Elizabeth Kane Buzzelli - October 19th, 2009
A Nun Meets a Tragic End in Isadore’s Secret
Isadore’s Secret
Mardi Link
U of M Press
$22.95

By Elizabeth Buzzelli 10/19/09

In 1907 a young nun was murdered and buried beneath Holy Rosary Church in the Leelanau County village of Isadore. Isadore’s Secret, by true-crime writer, Mardi Link, captures the despicable crime, and extends the fascination, disgust, and sadness to yet another generation.
It was the summer of 1907. Sister Janina, 33, disappeared from the convent in the bucolic village of Isadore, a town of Polish immigrants devoted to family, priest, and their church. At that time the clergy held sway over people who were superstitious, uneducated, and—like small towns everywhere—inundated with gossip. Rumors ran through town. It was said the nun had run off, leaving the convent because she was unhappy with her life there. Soon it was rumored that she was pregnant.
Father Andrew, the parish priest, searched frantically for her. He hired a bloodhound and a detective. He went from house to house. He contacted anyone who might know of her whereabouts. From that day onward, Father Andrew acted like a man possessed; like a man unable to believe what had happened in his own parish, and like a man with secrets so huge one lifetime wouldn’t be enough to contain them.
Years later. A new priest has been assigned to Holy rosary, Father Edward—with moral lapses of his own. Father Andrew has been sent off into one of the limbos of the Catholic Church—passed from parish to parish, not settling into his own church for years, and never able to shrug off the scandal of Holy Rosary and Isadore. The new priest wanted to build a tall, red brick edifice that would do him and the community proud.
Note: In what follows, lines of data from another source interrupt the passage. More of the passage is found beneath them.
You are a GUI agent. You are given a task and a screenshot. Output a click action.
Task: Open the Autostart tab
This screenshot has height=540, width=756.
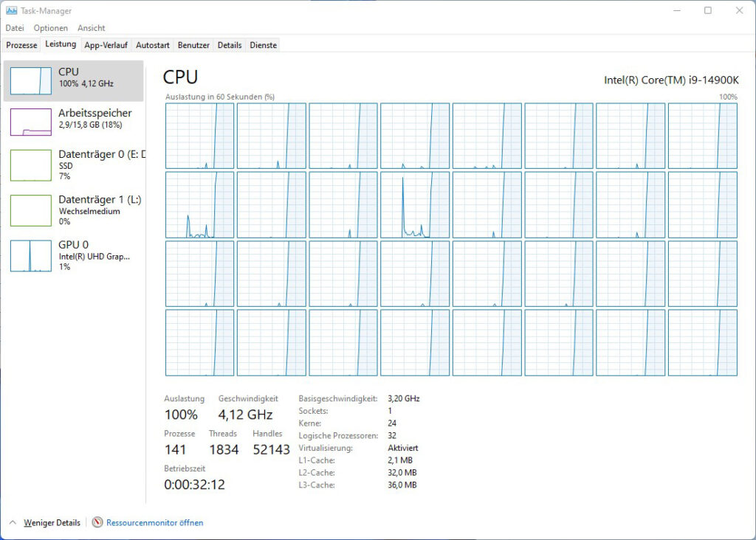coord(153,45)
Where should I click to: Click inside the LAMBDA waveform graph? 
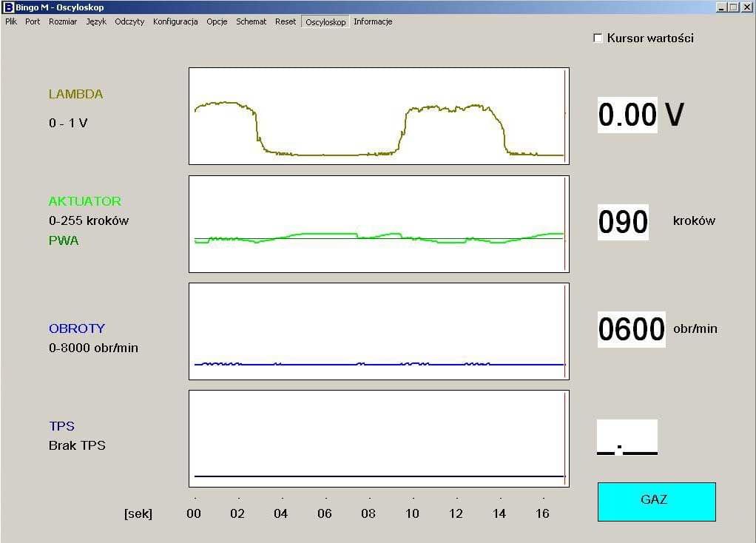[379, 116]
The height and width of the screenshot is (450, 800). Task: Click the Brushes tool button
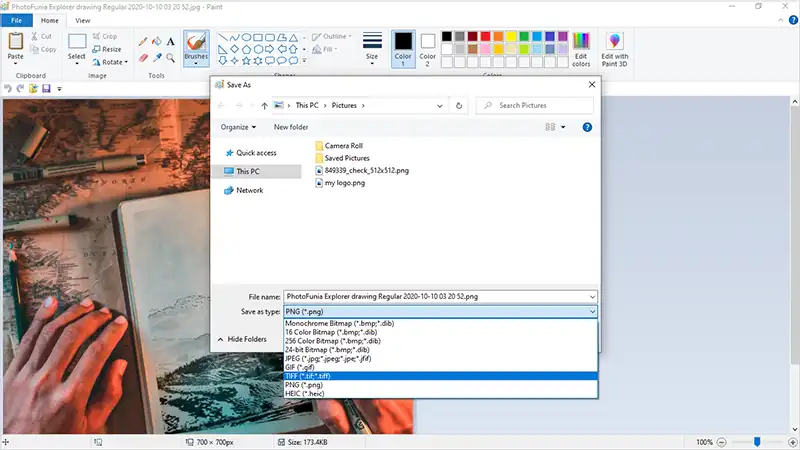pos(196,48)
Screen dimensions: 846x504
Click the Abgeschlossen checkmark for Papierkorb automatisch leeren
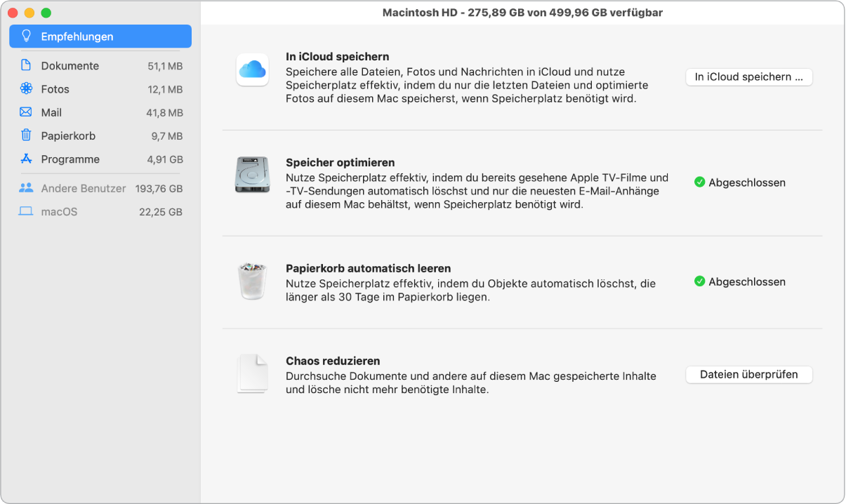tap(699, 281)
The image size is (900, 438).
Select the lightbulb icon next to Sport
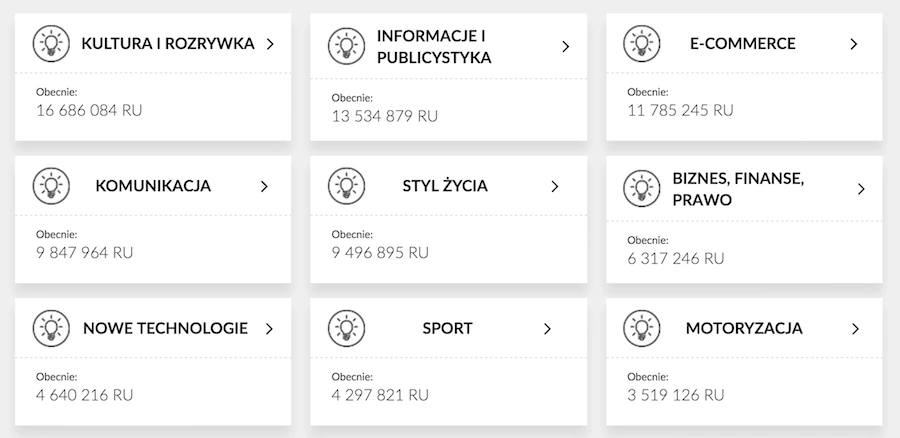coord(346,328)
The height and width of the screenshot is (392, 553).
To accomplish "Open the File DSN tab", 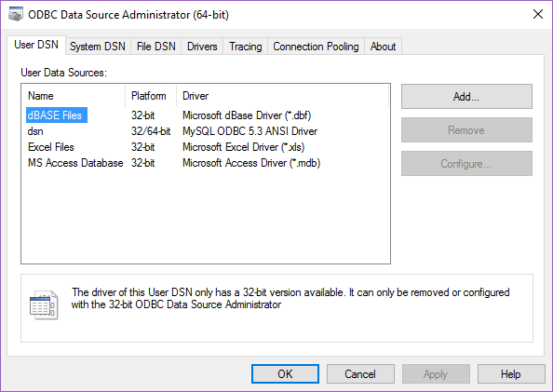I will (x=155, y=47).
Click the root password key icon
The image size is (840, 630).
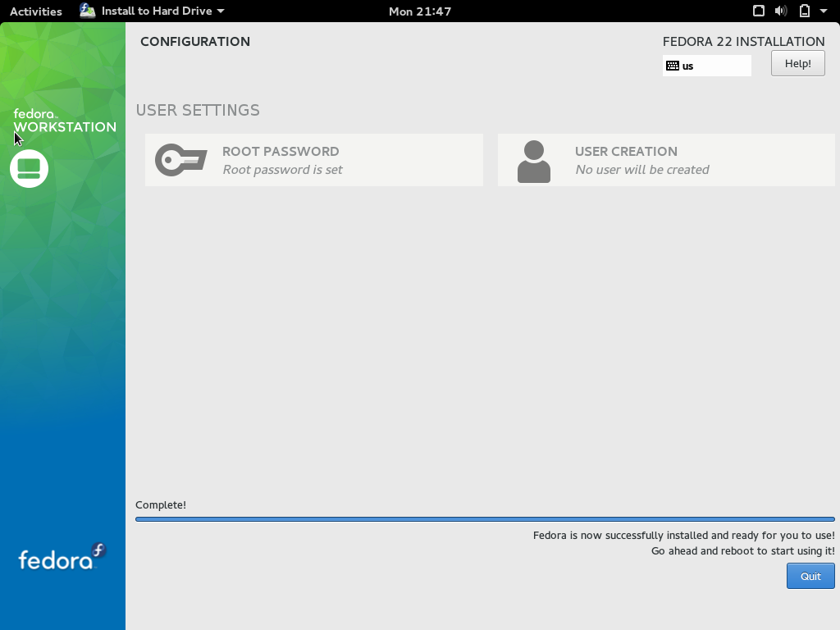pyautogui.click(x=181, y=160)
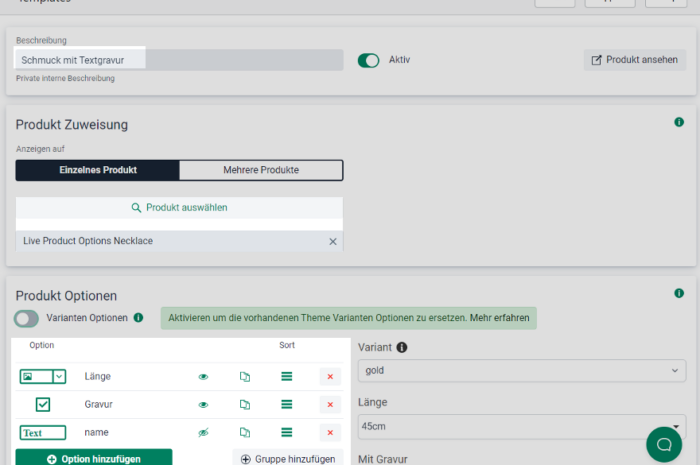Hide the Gravur option via eye icon

click(203, 405)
There was one problem. Another priest whispered to him, “What will you do about the bones buried in the basement?”

UNRAVELING SECRET
With that the secret of Isadore began to unravel. A poor woman’s live burial came to light, and the sins and omissions of the Church and the men and women who were a part of it slowly surfaced.
What Link has shown so well is that there isn’t one person to be blamed in this crime. Although someone was arrested, tried, and convicted—it wasn’t the work of only that woman. At least not morally. Certainly Father Andrew, the tortured priest, has his share to answer for; also the priest who gossiped about a confession which should have been sealed in the confessional; also the daughter who lied on the witness stand, and members of law enforcement who might have tortured the accused—or not. And then there are lawyers who should have been devoted to truth rather than to the man who paid them.
The nuns, who were at the convent when Sister Janina disappeared, were never called to testify as to what the church, and the charged housekeeper, were like at the time; what they knew of an affair between Father Andrew and the nun. Since Father Andrew paid for his housekeeper’s legal defense, and eventually got her sentence commuted with the kind of fervor only a man with a heavy conscience might display, it is still a mystery what he knew, when he knew it, and if he could have stopped any of the events.

RUINED LIVES
Lying and hiding the truth helped no one—not in the end. The lives of two priests were ruined—and probably for good cause. A murderer paid only a small part of her sentence for her heinous crime. Questions were left unanswered which haven’t gone away. It seems Sister Janina’s soul is not at rest despite the moment in the courtroom when a nun demanded attention.
“Judge,” said a female voice from the gallery, “may we have a moment with our Sister?” With every pair of eyes upon her, Mother Antonia stood and faced Judge Mayne. Following the quiet sister came others. Sixteen of her Sisters stood and filed silently to the front of the room, circled the table where the skeleton lay, and clasped each other’s hands. Their shoulders heaved with silent weeping, and Mother Antonia led them in the recitation of their ritual prayer for the dead.
This was all the ceremony Sister Janina was ever to receive.
In the 1970s, Michigan playwright, Milan Stitt, who had once studied for the priesthood, wrote a Broadway play called The Runner Stumbles, about a priest and a nun, who fall in love. The nun is soon pregnant, then murdered. The priest was tried for her murder. Stitt admitted the play was based on a true Michigan crime. The play became a film with Dick Van Dyke playing the priest. Again, it is the priest who is charged with the crime of passion—killing the nun when she revealed her secret because he couldn’t face what he’d done and the man that he’d become.
Link, after listing the sources she consulted, the reams of records she went through, the people she talked to, has sifted through the myths and the facts, coming up with what is a credible account of the nun’s murder and the people responsible—some in small part, some in large. The story isn’t only sad, but contains much of human failing in the face of solemn vows, and much of men in power using that power in cruel and deceitful ways to protect themselves and the institution they served. But the book isn’t an indictment of the Church—the priests involved are few. It certainly isn’t an expose of the people of Isadore, who were more duped than involved with what happened there. It is more a chronicle of men, only too human, fighting demons far beyond them.